[Collected data]
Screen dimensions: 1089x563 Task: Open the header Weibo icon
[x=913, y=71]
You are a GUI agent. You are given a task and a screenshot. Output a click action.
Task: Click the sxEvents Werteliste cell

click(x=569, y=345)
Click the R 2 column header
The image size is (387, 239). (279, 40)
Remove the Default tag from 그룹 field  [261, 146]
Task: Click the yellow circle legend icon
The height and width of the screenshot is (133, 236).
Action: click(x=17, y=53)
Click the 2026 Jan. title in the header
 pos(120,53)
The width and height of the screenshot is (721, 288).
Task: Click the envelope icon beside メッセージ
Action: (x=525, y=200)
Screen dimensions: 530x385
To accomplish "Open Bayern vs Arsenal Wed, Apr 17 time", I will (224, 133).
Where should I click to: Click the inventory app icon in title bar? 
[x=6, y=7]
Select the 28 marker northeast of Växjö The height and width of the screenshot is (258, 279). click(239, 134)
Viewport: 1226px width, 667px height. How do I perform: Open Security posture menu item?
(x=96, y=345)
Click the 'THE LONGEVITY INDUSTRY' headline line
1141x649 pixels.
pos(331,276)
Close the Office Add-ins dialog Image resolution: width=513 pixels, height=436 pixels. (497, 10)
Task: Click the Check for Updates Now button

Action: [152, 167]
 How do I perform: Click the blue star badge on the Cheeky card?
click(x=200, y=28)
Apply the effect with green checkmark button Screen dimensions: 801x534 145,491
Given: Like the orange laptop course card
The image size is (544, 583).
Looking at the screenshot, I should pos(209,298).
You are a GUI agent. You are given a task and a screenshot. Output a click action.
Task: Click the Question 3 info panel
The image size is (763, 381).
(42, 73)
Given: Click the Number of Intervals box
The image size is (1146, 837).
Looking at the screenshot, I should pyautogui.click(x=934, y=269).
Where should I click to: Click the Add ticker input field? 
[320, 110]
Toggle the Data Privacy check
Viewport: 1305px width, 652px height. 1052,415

> _REQUEST_:
Reproduce each of the items above word for word.

> _RIGHT ANSWER_:
Screen dimensions: 1089x563 Task: Open the header Weibo icon
[x=913, y=71]
You are a GUI agent. You are given a task and a screenshot. Output a click action.
Task: Click the sxEvents Werteliste cell

click(x=569, y=345)
Click the R 2 column header
The image size is (387, 239). (279, 40)
Remove the Default tag from 그룹 field  [261, 146]
Task: Click the yellow circle legend icon
The height and width of the screenshot is (133, 236).
Action: click(x=17, y=53)
Click the 2026 Jan. title in the header
 pos(120,53)
The width and height of the screenshot is (721, 288).
Task: Click the envelope icon beside メッセージ
Action: (x=525, y=200)
Screen dimensions: 530x385
To accomplish "Open Bayern vs Arsenal Wed, Apr 17 time", I will (224, 133).
Where should I click to: Click the inventory app icon in title bar? 
[x=6, y=7]
Select the 28 marker northeast of Växjö The height and width of the screenshot is (258, 279). click(239, 134)
Viewport: 1226px width, 667px height. How do I perform: Open Security posture menu item?
(x=96, y=345)
Click the 'THE LONGEVITY INDUSTRY' headline line
1141x649 pixels.
pos(331,276)
Close the Office Add-ins dialog Image resolution: width=513 pixels, height=436 pixels. (497, 10)
Task: Click the Check for Updates Now button

Action: [152, 167]
 How do I perform: Click the blue star badge on the Cheeky card?
click(x=200, y=28)
Apply the effect with green checkmark button Screen dimensions: 801x534 145,491
Given: Like the orange laptop course card
The image size is (544, 583).
Looking at the screenshot, I should pos(209,298).
You are a GUI agent. You are given a task and a screenshot. Output a click action.
Task: Click the Question 3 info panel
The image size is (763, 381).
(42, 73)
Given: Click the Number of Intervals box
The image size is (1146, 837).
Looking at the screenshot, I should pyautogui.click(x=934, y=269).
Where should I click to: Click the Add ticker input field? 
[320, 110]
Toggle the Data Privacy check
Viewport: 1305px width, 652px height. 1052,415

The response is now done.